L’exposition au sein de laquelle se côtoieront artistes de la galerie et artistes invités, est bâtie autour de l’œuvre monumentale de Yang Jiechang, Tale of the Eleventh Day – Red Autumn (2014 -2024) qui figure au cœur de l’ouvrage Jardin d’amour. Réalisée dans la technique dite Gongbi ou peinture méticuleuse. Avec des lavis d’encre et de couleur appliqués couche par couche sur du papier Xuan ou de la soie, cette œuvre de la série Tale of the Eleventh Day, interroge les notions de contrôle et d’équilibre qui régissent la vie dans un monde globalisé. Yang Jiechang imagine un paysage primordial, une sorte de paradis, qu’il dessine selon les modèles classiques de la peinture traditionnelle chinoise. Le titre Tale of the Eleventh Day fait référence au Décaméron de Boccace (1348 – 1353), également connu sous le nom de Livre des dix jours. Dans le chef-d’œuvre de la Renaissance Italienne dix personnages se réfugient de la peste dans une campagne où tout semble idyllique et, pour se distraire, se racontent chaque jour des histoires. Yang Jiechang nous raconte les événements du 11ème jour. Pourtant, le paysage universel de Yang, dans lequel il met en scène l’interaction d’animaux d’espèces différentes, ainsi que celle d’êtres humains avec des animaux, est une allégorie de notre monde contemporain. Le style de Yang Jiechang est austère, épuré et universel. Le paradis de Yang Jiechang, où communiquer et agir en toute impartialité semble possible, évoque un monde globalisé naturellement fondé sur l’égalité, le respect et la compassion. Tale of the 11th Day serait donc une allégorie de cette utopie, imaginée depuis la nuit des temps.
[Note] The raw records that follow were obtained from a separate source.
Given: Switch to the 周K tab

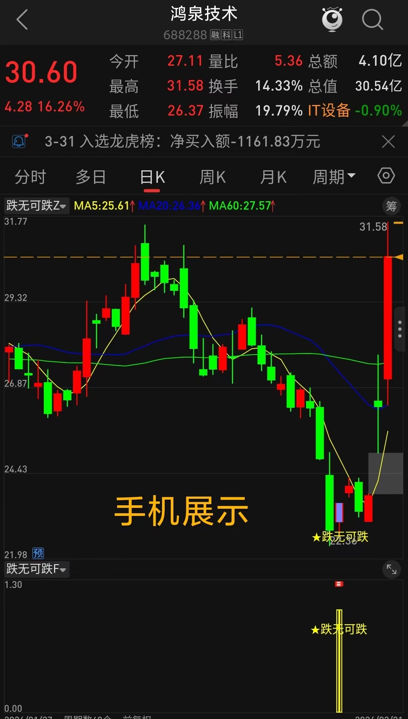Looking at the screenshot, I should pyautogui.click(x=212, y=177).
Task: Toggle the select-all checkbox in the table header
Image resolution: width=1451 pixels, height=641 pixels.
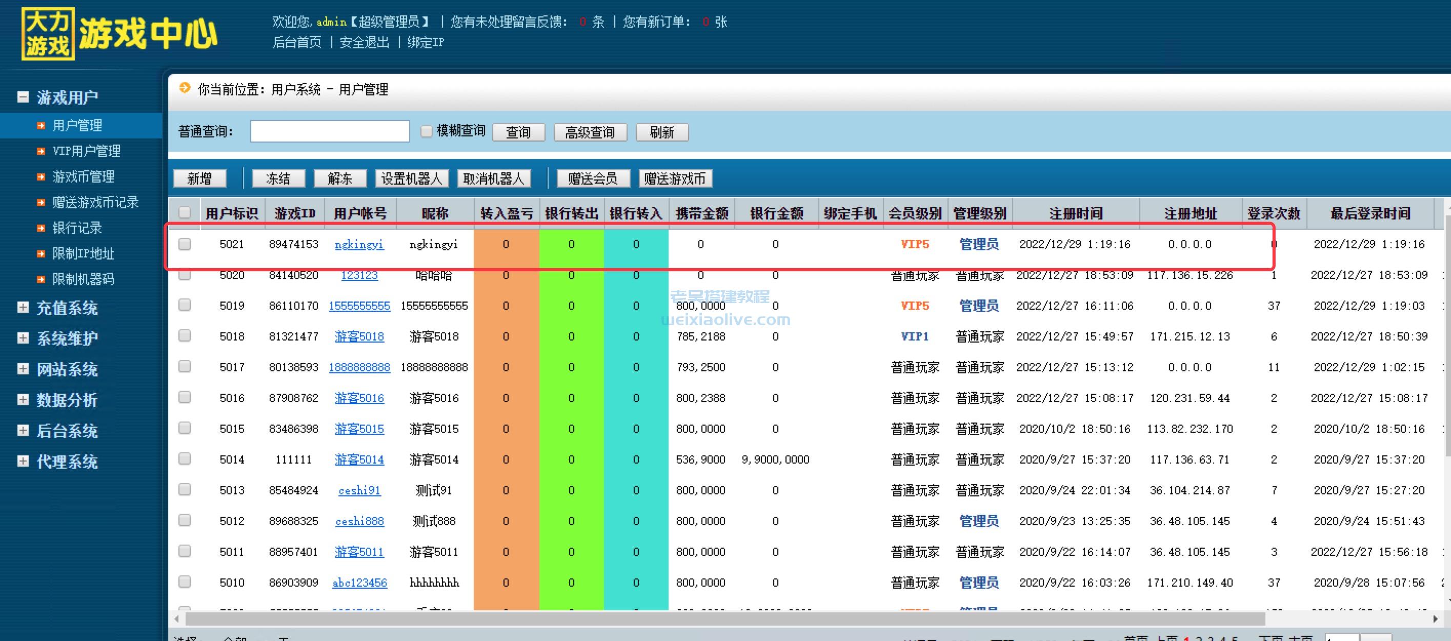Action: click(184, 213)
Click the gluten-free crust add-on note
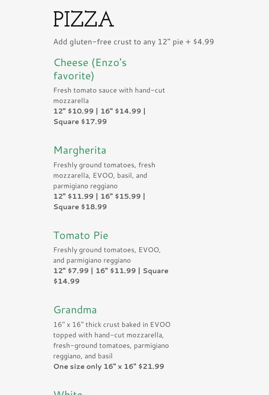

« Le tournant que notre monde est en train de vivre a la nature pour pivot. Du fait des altérations irrémédiables d’ores et déjà causées pour des siècles et peut-être des millénaires, la nature ne va pas cesser de jouer un rôle de plus en plus structurant dans nos vies. Elle est (re)devenue le facteur déterminant de la pensée. Toute élaboration conceptuelle qui ne l’intègre pas au centre de ses réflexions n’est, aujourd’hui, rien qu’un exercice de fiction hors-sol. Au nom de quoi prétendre que l’amour ferait exception ? Au contraire, et j’ai commencé à l’évoquer, l’amour, parce qu’il a intrinsèquement partie liée avec la nature, va connaître des mutations. Le socle culturel où ses mythes s’abreuvent est en train de se métamorphoser en profondeur. Le vœu d’Arthur Rimbaud (1854-1891) va indubitablement se voir suivi d’effets : l’amour va être réinventé (…)
Dans les traditions persane et moghole, jardin se nomme pairi-daēza (source étymologique de « paradis »). Il accueille les plus hauts extases et ravissements. Les poètes comme Hāfez (1325-1390), Saʿdī (1210-1291) ou Nezāmī (1130- 1209) en font le cadre de leurs amours mystique et profane, soit de leurs plus hautes expériences existentielles. Jardin et amour vont de pair. Mais le jardin n’est pas une donnée, il est le fruit d’un travail, et d’abord intérieur (comme l’amour !). Il réclame apprentissage, respect, soin. L’attention (et pourquoi pas jusqu’à la « transe attentionnelle ») y atteint une dimension philosophique, innervée par le décentrement et la suspension du tout-humain. Un dialogue s’y noue (…)
Jardin d’amour s’intéresse à la participation nécessaire de la nature à l’amour humain (j’entends, avec Edgar Morin, cecomplexe polymorphe combinant, à degré variable et de façon évolutive, sexualité, érotisme et sentiments. Révolution ? Oui, dès lors qu’il apparaît que la relation à trois : Soi, l’Autre, la Nature, détient le secret de sa complétude possible. Reste à expliciter l’alliance de ces partenaires.(…)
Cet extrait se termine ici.